Se os veículos de imprensa hoje estão em dificuldades, é porque estão em sua fase de transição – enquanto entram na era digital, ainda têm de carregar o velho negócio em papel. Em vez de investir no novo, precisam empregar esforços em sustentar o decadente. É difícil a decisão de simplesmente acabar com o jornal impresso e ficar só na internet. A sensação é de diluição no mar virtual. Porém, quem tem um serviço de qualidade, e uma marca de prestígio, tem mais chances de consolidação no mercado de informação virtual.
O mesmo deve acontecer com o livro. Já tive a oportunidade de manusear o Kindle, o livro eletrônico da Amazon, o mais conhecido do gênero. Ele ainda é caro (cerca de 700 dólares nos Estados Unidos), ainda não há uma plataforma para produzi-lo com obras em português, e não sabemos se as pessoas comprarão um aparelho exclusivamente para ler livros ou jornais. Ele tem, porém, uma série de vantagens incomparáveis sobre o livro convencional.

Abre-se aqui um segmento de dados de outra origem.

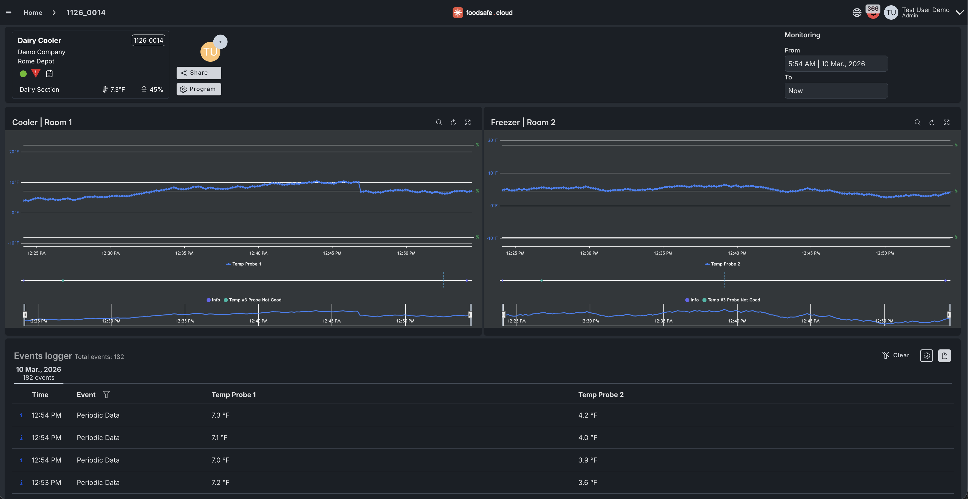The width and height of the screenshot is (968, 499).
Task: Navigate to Home in the breadcrumb
Action: [x=33, y=12]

Para começar, ao contrário do que dizem os preconceituosos, ele é mais amigável . Como um palmtop um pouco maior, pode ser segurado com uma única mão, ao contrário do livro, que a gente tem de abrir – e por vezes administrar as duas partes, que tendem a fechar-se novamente. É possível fazer marcações no texto. E, sobretudo, ali cabe uma biblioteca inteira. Assim, você pode ir para a praia levando não apenas o livro da vez, como toda sua biblioteca. E ler ainda o jornal do dia.

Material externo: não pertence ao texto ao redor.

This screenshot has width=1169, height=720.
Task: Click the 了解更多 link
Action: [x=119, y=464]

Assim como no caso dos jornais, o livro eletrônico elimina enormes custos de produção e armazenagem de volumes impressos. Mesmo o custo do aparelho é relativo: basta pensar que sai muito mais barato do que comprar uma biblioteca de 3.000 livros, sua capacidade de instalação. Com a erradicação dos custos de papel, impressão e estocagem, o livro novo pode ser barateado, e muito. Isso com certeza difundirá a leitura ainda mais, já que o principal impedimento da expansão do mercado, sobretudo no Brasil, é o preço.
Claro, há dúvidas. Uma ameaça é a pirataria. Se as editoras e autores forem atropelados pelos piratas, com a distribuição gratuita das obras, não haverá muito mais gente disposta a escrever, produzir e divulgar livros. Os direitos autorais não podem ser reduzidos, mesmo em face da queda no preço unitário do livro, sob a mesma pena de eliminar o seu produtor. Isso já tem acontecido na música com a troca do CD pelo Ipod.

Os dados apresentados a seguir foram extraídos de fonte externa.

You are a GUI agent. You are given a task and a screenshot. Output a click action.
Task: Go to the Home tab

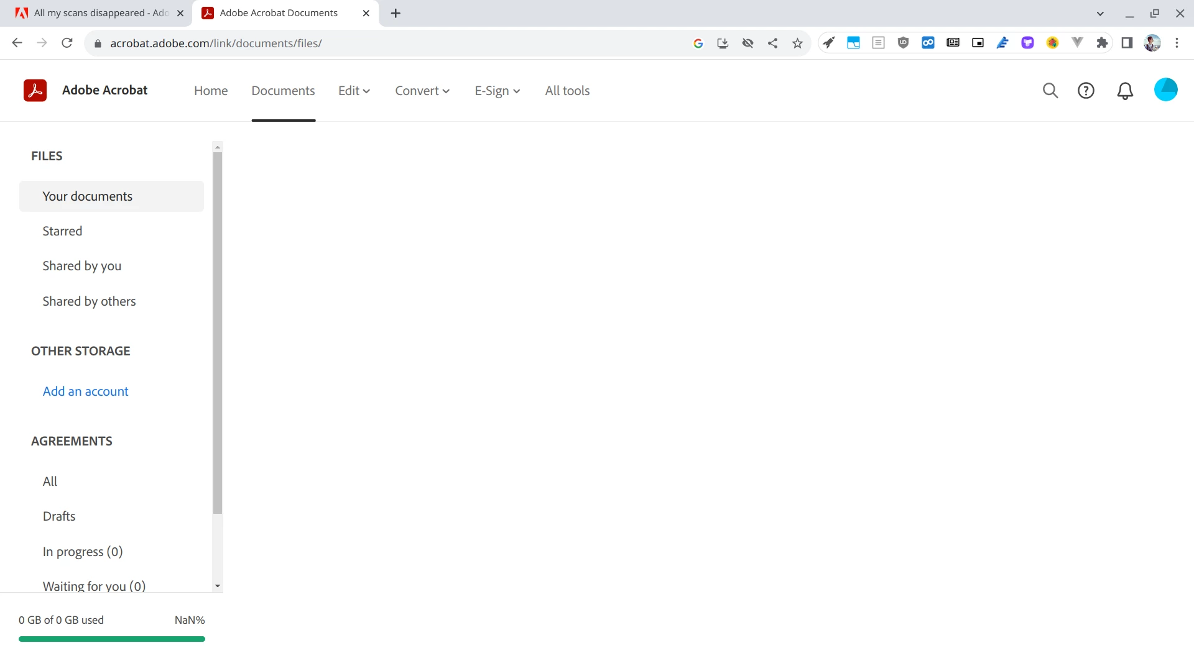click(x=211, y=91)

Pode ser que a literatura, assim como a música, deixem de ser atividades profissionais, para se tornarem novamente produto do diletantismo de pessoas que fazem outras coisas na vida e escrevem, compõem ou tocam como uma atividade secundária, por prazer ou necessidade pessoal. Se isso acontecer, teríamos um grande retrocesso. Cabe aos cérebros digitais estudar como evitar melhor a pirataria e o desmanche de uma indústria fundamental para a educação e o entretenimento.
Não importa o veículo onde se coloque a imprensa e a arte; ambas são uma necessidade da sociedade e do indivíduo; por isso, sempre existirão. A profissionalização de ambas é que garante sua qualidade e por isso deve ser respeitada e incentivada, em vez de destruída. A boa imprensa e o bom livro são indispensáveis e parte da vida contemporânea, contraponto do barbarismo das civilizações antigas que perseguiam iconoclastas e queimavam livros para manter o povo na obscuridade.
A era digital tem, acima de tudo, essa virtude: o acesso a tudo, por qualquer um, em qualquer tempo. É um enorme passo para um futuro melhor.